Joe C was one of the founders of the Toronto group and meeting, Beyond Belief Agnostic and Freethinkers Group, Canada’s longest running secular AA meeting. He is also the creator and manager of a secular AA website, Rebellion Dogs Publishing.

Joe is the author the ever-popular book Beyond Belief: Agnostic Musings for 12 Step Life. This is a book of daily reflections that is often read at the beginning of secular AA meetings.


Counting today’s, Joe has written 22 articles published on AA Agnostica. Here are the earlier ones:

For the record, Joe’s first article was the fourth ever posted on AA Agnostica.


 

The post Pathways to Recovery and Desistance first appeared on AA Agnostica.

Pathways to Recovery and Desistance

Scientific study from a book about Recovery Pathways: Measurable factors that can improve or impede our outcome rates

Review by Joe C.

David Best’s Pathways to Recovery and Desistance: The role of the social contagion of hope (2019), as he said in a keynote address at Recovery Capital Conference, New Westminster (Vancouver, Canada) late in 2018, months before the book’s release “was seven or eight years of study and research.” The result for us, is a 200-page read, along with another twenty pages of notes and references for the keeners and skeptics in the audience.

From the podium Best described the book as being about “a model of recovery that happens interpersonally. Recovery isn’t something that happens without people; but it’s something that also happens between people. Recovery is  a social movement and a social movement for good.”

A professor at the University of Derby, previously Sheffield Hallam University and visiting Associate Professor of Addiction Studies at Monash University, Melbourne, David Best specializes in criminology and finds some commonality in desistence from crime and recovery from addiction. In fact, his work overlaps, helping England with the first recovery prison, changing the culture for staff and inmates. Any of you who works in corrections, law enforcement, whose story includes doing time, or take meetings inside correctional facilities, there is a good deal of fascinating experience and findings that will appeal to you. For the purposes of this book review, I’ll be leaving this out of our discussion.

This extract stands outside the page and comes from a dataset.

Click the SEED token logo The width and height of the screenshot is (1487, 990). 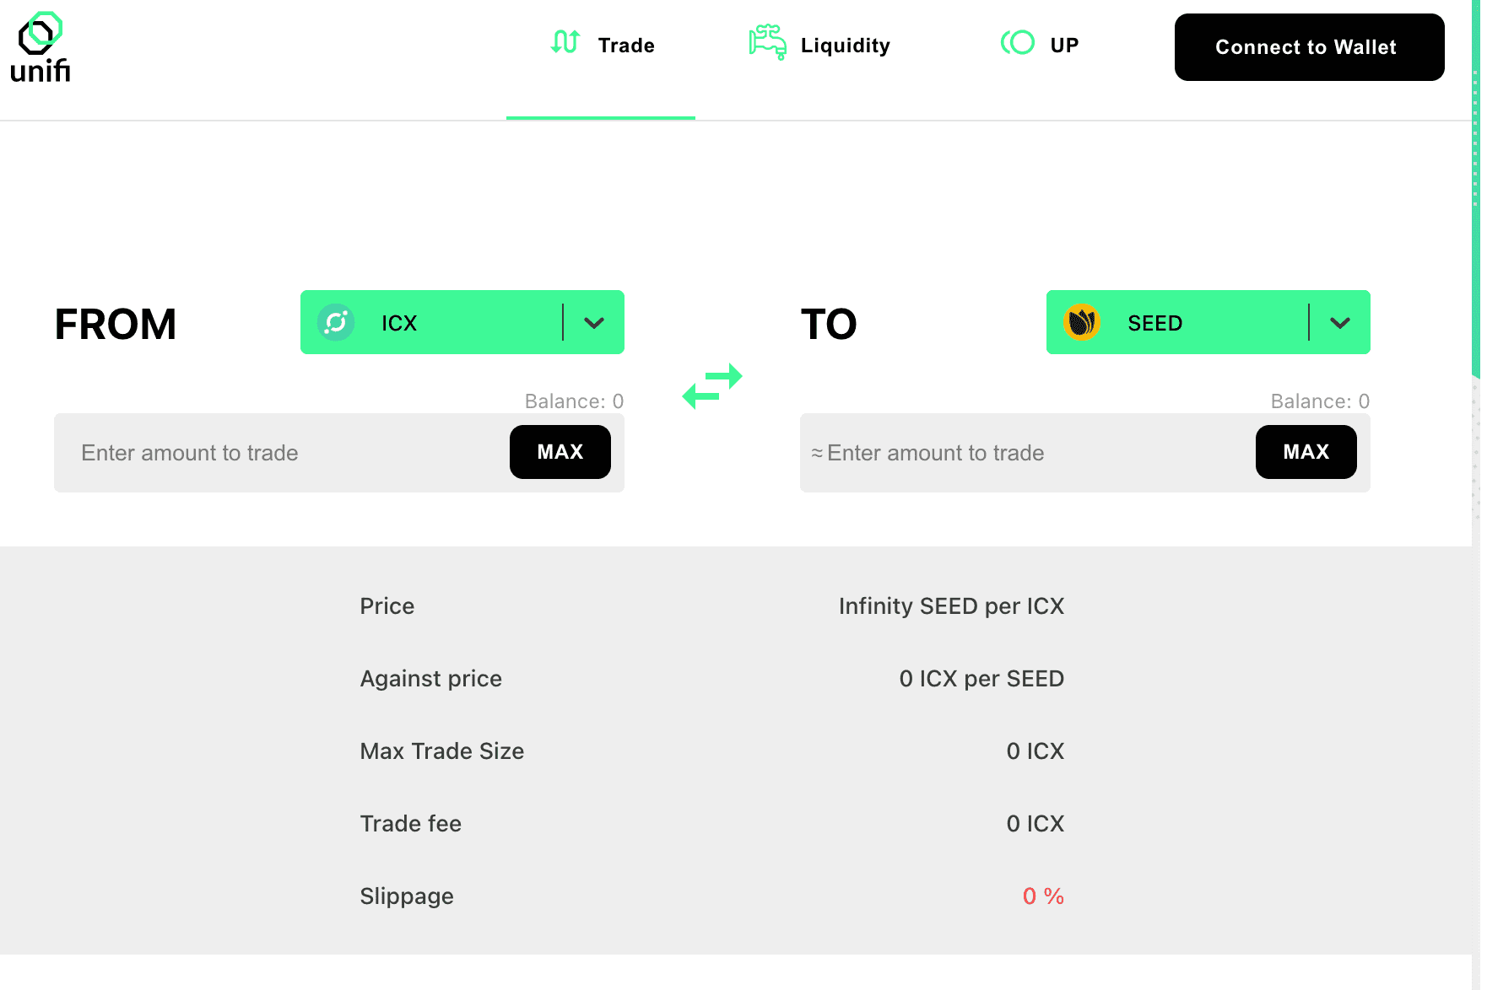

Research that went into this book includes over 2,000 recovery stories from Scotland, Wales, Australia, New Zealand, and America. He looked for a common element that everyone did, which he could not find. However, “What I’ve discovered from all of these stories is that nobody recovers alone.” Therefor Pathways to Recovery and Desistence is a social model of recovery.

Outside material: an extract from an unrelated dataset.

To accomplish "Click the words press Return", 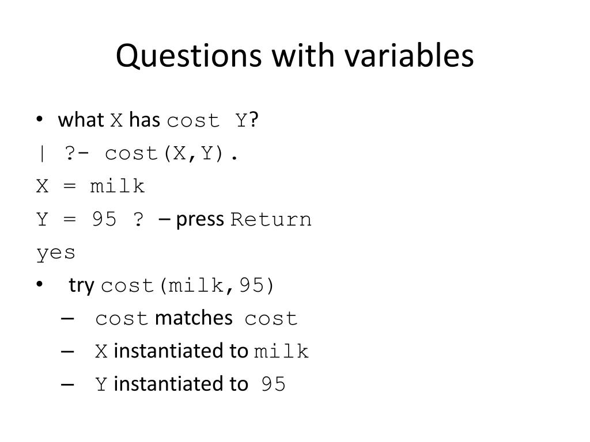I will (244, 220).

What about spontaneous remission? We know that people overcome process and substance addictions without treatment or mutual aid. But are they recovering alone? Best’s  findings suggest, that the individual recovering “on their own,” has some recovery capital active in their life. Best spends a good deal of space talking about social models of recovery/ recovery capital that have nothing to do with going to mutual aid groups or treatment centers: work/life satisfaction, family, community, role models, etc. “People can and do mature out of addiction if the environment and the context is rich and enables them, supporting that process of change.”

Fun fact from the Best research: For any group of people who detox from alcohol or other substance use disorder, with the intention of maintaining abstinence, people who know at least one person who is abstinent—this factor alone—yields a 27% better chance at sustainable permanent recovery over others who know no one who is clean and sober.

Return to the crack house or the band on tour, or any other profession that glorifies or rewards drinking/using behavior, without anyone in their circle who lives clean and sober—this isn’t to say this individual can’t get sober. But this peerless lone wolf has a 27% less likely chance of achieving long term sustainable recovery.

“Recovery is a long-established phenomenon but as a professional phenomenon, we still struggle for it to gain adequate traction,” Best reports. “There are still huge barriers, misconceptions, professional jealousy and attitudes that block recovery. It’s been a very gradual process.”

Time for the next fun fact from the book? How many people do you think recover from process or substance use disorder? What percentage? No, 5% is not factual. The whole industry massively underestimates the outcome rates.

The findings of Best et al. is 58% will eventually achieve stable recover – effectively five years abstinent from their drug of choice.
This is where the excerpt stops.